The Pack A.D.
Do Not Engage
(Biography)
“We never really consciously have a plan of action. If you call a plan of action ‘just get better,’ then that’s the plan we went with for this album.”
So says The Pack A.D. drummer Maya Miller of the process that led the hard-slogging East Vancouver duo to its fifth album and Nettwerk debut, Do Not Engage. And it’s hard to disagree.
Long celebrated on the fringes of Canada’s endlessly fruitful indie-rock scene as a feral live act non pareil and a band destined to eventually make that one record that finally puts it over the top, The Pack A.D. has delivered the album that should finally, genuinely – yes – put it over the top. The tirelessly hard-working and hard-touring duo of guitarist/vocalist Becky Black and powerhouse drummer Miller doesn’t even consider Do Not Engage as a fifth recording, in fact; it’s moved so far beyond the primal banshee-blooze of its first two albums, 2007’s debut Tintype and 2008’s Funeral Mixtape, that they no longer considers them part of their catalogue. “I don’t count the first two anymore as they feel so far away from what we do now,” Miller told the Vancouver Province earlier this year.
Miller’s selling The Pack’s past achievements a bit short in that statement, but whatever. Black and Miller have pretty much lived in their van for the past six years – two vans, actually, as the first succumbed to exhaustion on the point of disintegration after steering them to a couple hundred shows within the year between 2010’s noticeably focused step up, We Kill Computers, and 2011’s exceptional Unpersons (accurately described to the Toronto Star by Miller at the time as “a really loud, fun punk record”). But, with Do Not Engage, The Pack A.D. did indeed get better. Much better. Much harder, much nastier, more versatile and much more confident.
Lead single “Battering Ram” maintains a tether to the stormy alterna-Delta dystopia from whence The Pack first sprang. But the band’s repertoire has expanded to take in the churlishly infectious stoner-rock of “Creeping Jenny,” the bittersweet pseudo-shoegaze ache of “Airborne” and the post-Pixies retro-grunge fuzz of “Big Shot,” which sounds like Weezer being joyously molested back in the day by Babes in Toyland and Hole at the same time. “Rocket,” for its part, proffers a concise picture of how far The Pack A.D.’s self-imposed program of conscientious self-betterment has brought them: it announces Black and Miller’s arrival as nuanced, pop-savvy arrangers and masters of dark lyrical wit, and also Black’s maturity into a heart-tugging emotive singer.
“We’ve been getting more straight-up rock, I think, and I guess a little weirder,” says Miller.
“It’s sort of a natural evolution, how we’ve changed,” adds Black, crediting some of the new record’s advances to a habit shared with Miller of “listening to too much psych-rock and zoning out. I really like that genre of music.”
“I guess some bands never change but, I don’t know, I think most bands do. You’ve gotta keep trying new things or it’s just boring.”
Do Not Engage reunites The Pack A.D. with Detroit producer Jim Diamond (White Stripes, Electric Six, The Mooney Suzuki, Dirtbombs), a friend-turned-collaborator who insisted upon working behind the boards for Unpersons – a record that would go on to earn the band its first Juno Award nomination in 2013 for “Breakthrough Group Of The Year” – and has proven himself something of an ideal “ghost” third member by coaxing Black and Miller to their finest work yet on Do Not Engage. Within the bleak confines of a converted Motor City chicken-processing plant, no less.

• _RECORDED DATA_:
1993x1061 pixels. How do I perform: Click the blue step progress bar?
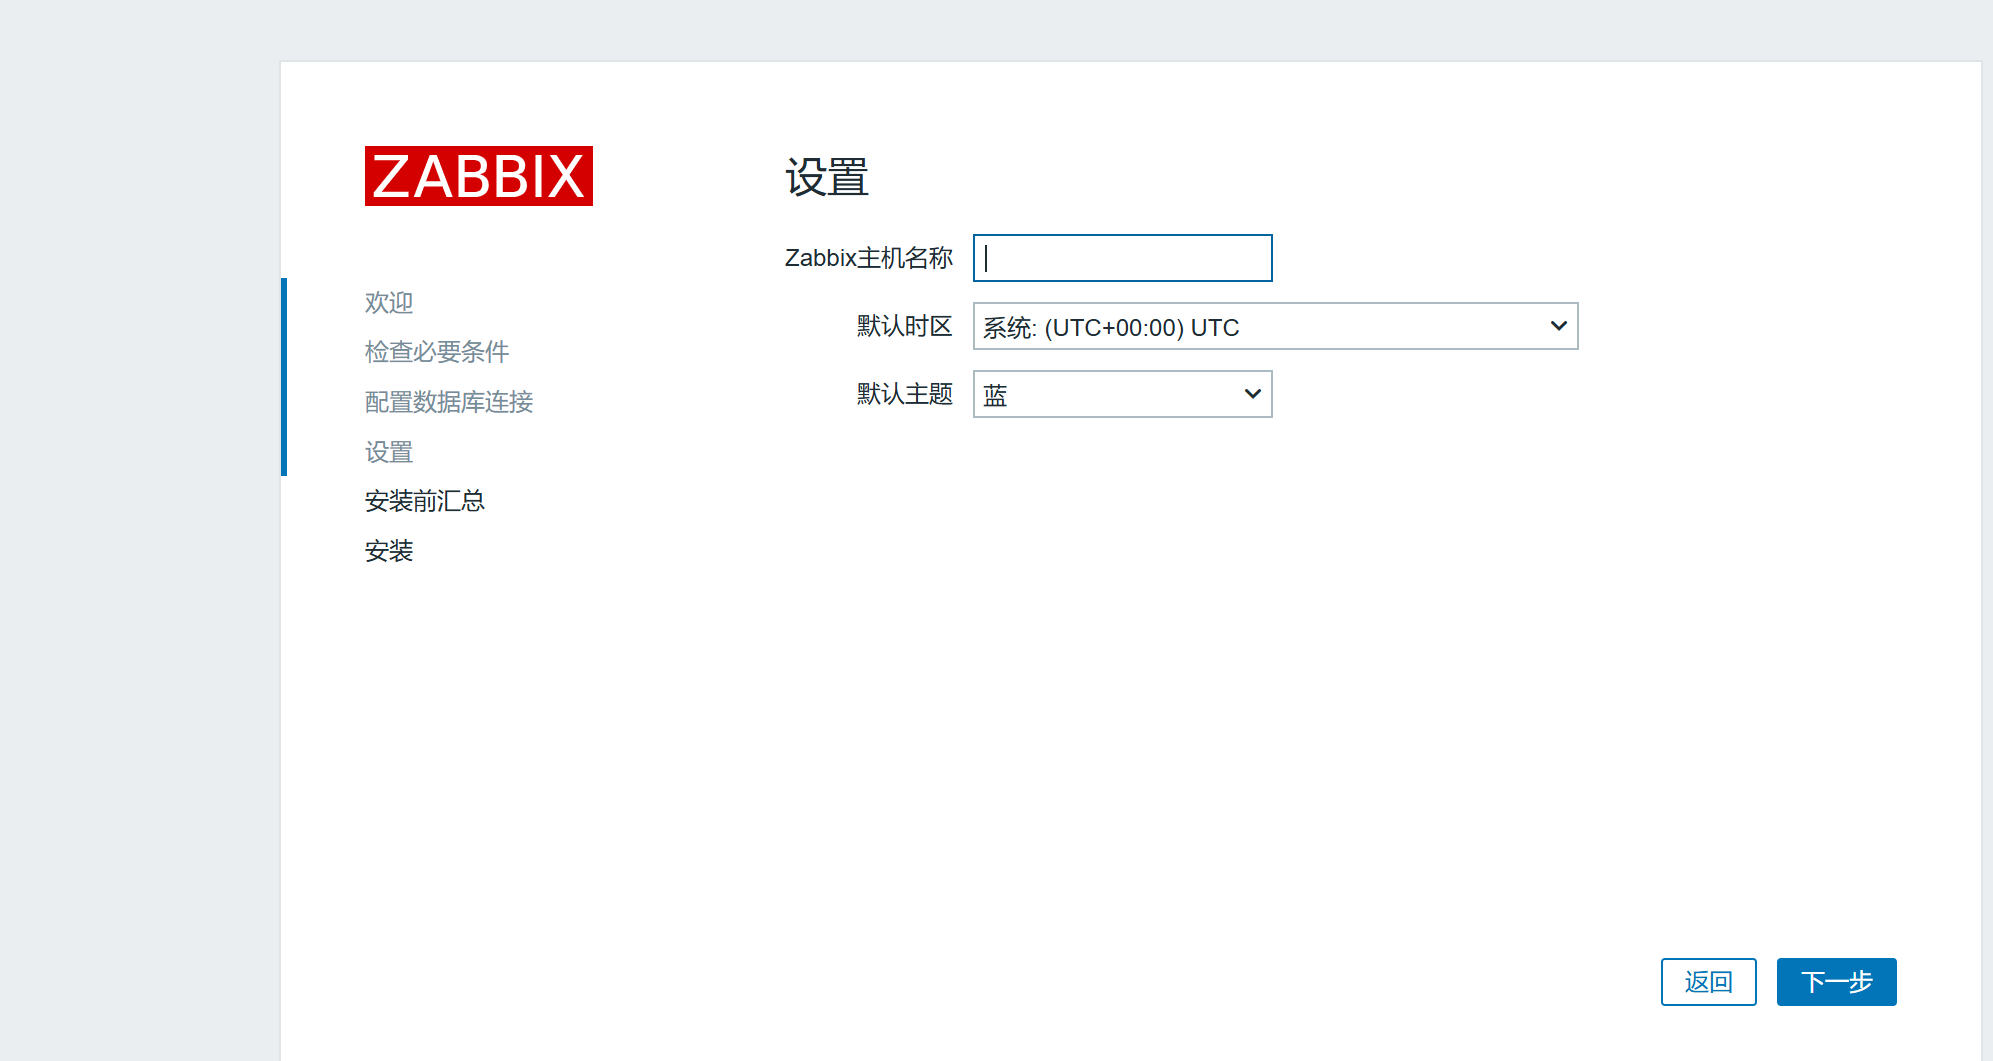(284, 377)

• _WORK REQUEST 1_:
According to the Pack A.D. biography, in what kind of building was Do Not Engage made?
• _WORK REQUEST 2_:
Translate this sentence from the Pack A.D. biography into Spanish: "“We’ve been getting more straight-up rock, I think, and I guess a little weirder,” says Miller."
• _WORK REQUEST 3_:
Using the Pack A.D. biography, explain why the band no longer counts its first two albums as part of its catalogue.
The listing above comes from a different source than the Pack A.D. biography.

• _EXPECTED OUTPUT 1_:
A converted chicken-processing plant in the Motor City.

• _EXPECTED OUTPUT 2_:
«Nos hemos ido volviendo más directamente rock, creo, y supongo que un poco más raros», dice Miller.

• _EXPECTED OUTPUT 3_:
The band has moved far beyond the primal banshee-blooze of Tintype and Funeral Mixtape. As Miller put it, those first two albums feel so far away from what the band does now.